Machine learning for deep eutectic solvents: advances in property prediction and molecular design

Deep Eutectic Solvents (DES) have gained attention as eco-friendly alternatives to standard solvents, providing adaptability, biodegradability, and cost-effectiveness for use in drug delivery, catalysis, and energy storage applications. However, their complicated molecular interplay and compositional fluidity make experimentally determining properties such as viscosity, density, and melting point a significant undertaking. ML has increasingly been utilized as a powerful approach for predicting DES properties by identifying nonlinear relationships between molecular descriptors and macroscopic behaviors. This survey offers an extensive examination of ML applications in DES property prediction, covering prominent algorithms like artificial neural networks, support vector machines, random forests, and XGBoost, characteristic engineering strategies such as COSMO-RS descriptors and SMILES encoding, as well as hybrid methods merging physics-based modeling.

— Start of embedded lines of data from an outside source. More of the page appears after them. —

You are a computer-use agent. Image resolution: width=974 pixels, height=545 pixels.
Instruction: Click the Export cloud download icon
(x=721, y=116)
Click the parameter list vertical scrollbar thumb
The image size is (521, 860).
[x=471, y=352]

We critically assess model performance metrics including R2, RMSE, and MAE, dataset qualities, and validation protocols, highlighting the superiority of ensemble and physics-informed ML methods in accuracy and generalizability. Recent advances in ML, for instance multifidelity Gaussian Process Regression and graph neural networks, demonstrate enhanced predictive capabilities for viscosity, density, and melting points, surpassing traditional thermodynamic models such as COSMO-RS and UNIFAC. Interpretability tools like SHAP analysis uncover dominant molecular interactions, guiding DES structure for specific applications. Challenges like data scarcity, extrapolation limitations, and computational expenses are discussed, alongside solutions like transfer learning and active learning. The study also explores burgeoning directions, involving the integration of quantum chemical descriptors and autonomous high-throughput screening. By bridging computational intelligence with chemical insights, ML accelerates the discovery of customized DESs, fostering innovation in green chemistry.